● **Task objective**:
Transcribe word for word the passage of the CPOE presentation abstract below that opens with the words containing "Frozen: CPOE Is" and closes with "and staff engagement.".

● **Exercise text**:
Frozen: CPOE Is Change Worth Melting For

Thursday, March 10, 2016
Veracruz B/C (Coronado Springs Resort)
Amy F Brandon, MSN, ACNS-BC NEA-BC CCRN-K , East Alabama Medical Center, Opelika, AL

Handout (7.9 MB)

Purpose:
The purpose of this presentation is to share methodology and innovative safety tools to be used by nursing when implementing health information technology (HIT) solutions, specifically related to computerized provider order entry (CPOE) processes, powerplan functionality, and staff engagement.

Relevance/Significance:
As described in The Joint Commission's Sentinel Event Alert #54 and the ECRI Institute's Top 10 Patient Safety Concerns in 2015, HIT is a variable that affects nurses' ability to deliver safe, high-quality care. In response to incentives or penalties related to the American Recovery and Reinvestment Act, healthcare organizations have experienced a paradigm shift in patient care delivery resulting in rapid changes that can lead to uninformed staff and unexpected adverse consequences.

Strategy and Implementation:
This organization that attained ARRA Stage 2 attestation in 2014 developed methodology for implementing CPOE safely with phases of mapping, building, testing, and education for each specialty. The multidisciplinary team was led by nursing, involved nursing in all phases, and allocated additional staffing with 100 superusers who were engaged frontline providers to support safe practice. This team developed powerplans to translate paper processes to electronic form through workflow redesign using LEAN tools. Safety measures included Test Bundles, built in core measures, alerts for powerplans in a planned state, and rules for single selection of narcotics to avoid the “narcotic buffet” for medication administration. The use of failure mode/affects analysis, safety checklists, along with governance from multidisciplinary leadership are means of error prevention and quality improvement (QI) . Lewin's change model along with transformational leadership underpins the success of these efforts.

Evaluation:
One example of QI was venous thromboembolism prophylaxis (VTEP). Medical patients received VTEP at a rate of 79.9%, while surgical patients received VTEP at a rate of 99.1%. This success is credited to the use of post-operative powerplans that contain VTEP and documentation options that align with provider workflow.

Implications for Practice:
Implications for nursing practice involve knowledge sharing and application of innovative methodologies that promote a culture of safety and a focus on QI, as well as leadership to facilitate change safely. While the unfreezing phase of change is a challenge, CPOE is change worth melting for!

● **Available data**:
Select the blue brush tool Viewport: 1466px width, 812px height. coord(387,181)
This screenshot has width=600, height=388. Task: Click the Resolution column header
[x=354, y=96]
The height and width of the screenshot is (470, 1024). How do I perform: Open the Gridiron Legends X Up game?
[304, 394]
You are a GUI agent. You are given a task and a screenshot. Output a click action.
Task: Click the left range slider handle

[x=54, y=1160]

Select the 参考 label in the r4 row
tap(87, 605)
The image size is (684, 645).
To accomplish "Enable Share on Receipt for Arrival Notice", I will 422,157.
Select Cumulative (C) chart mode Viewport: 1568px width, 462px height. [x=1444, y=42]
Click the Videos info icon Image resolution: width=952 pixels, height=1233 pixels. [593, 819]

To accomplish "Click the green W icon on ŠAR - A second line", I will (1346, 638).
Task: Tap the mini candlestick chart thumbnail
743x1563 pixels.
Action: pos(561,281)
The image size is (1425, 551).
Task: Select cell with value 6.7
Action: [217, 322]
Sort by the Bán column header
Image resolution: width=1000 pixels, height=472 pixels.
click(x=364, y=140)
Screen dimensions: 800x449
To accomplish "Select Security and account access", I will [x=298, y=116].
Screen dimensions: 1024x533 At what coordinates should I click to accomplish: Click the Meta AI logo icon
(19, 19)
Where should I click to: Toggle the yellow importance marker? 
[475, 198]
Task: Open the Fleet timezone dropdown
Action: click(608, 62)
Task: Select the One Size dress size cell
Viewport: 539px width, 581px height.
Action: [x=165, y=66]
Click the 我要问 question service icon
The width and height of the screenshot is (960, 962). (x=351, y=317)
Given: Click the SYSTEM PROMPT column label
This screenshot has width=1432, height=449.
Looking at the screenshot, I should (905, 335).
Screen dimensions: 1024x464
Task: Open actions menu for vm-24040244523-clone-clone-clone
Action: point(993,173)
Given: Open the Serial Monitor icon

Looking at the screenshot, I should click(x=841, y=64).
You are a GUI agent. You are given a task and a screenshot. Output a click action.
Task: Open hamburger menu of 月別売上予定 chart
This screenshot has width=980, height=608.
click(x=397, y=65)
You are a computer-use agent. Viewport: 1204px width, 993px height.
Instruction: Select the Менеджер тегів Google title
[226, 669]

● **Expected output**:
Frozen: CPOE Is Change Worth Melting For

Thursday, March 10, 2016
Veracruz B/C (Coronado Springs Resort)
Amy F Brandon, MSN, ACNS-BC NEA-BC CCRN-K , East Alabama Medical Center, Opelika, AL

Handout (7.9 MB)

Purpose:
The purpose of this presentation is to share methodology and innovative safety tools to be used by nursing when implementing health information technology (HIT) solutions, specifically related to computerized provider order entry (CPOE) processes, powerplan functionality, and staff engagement.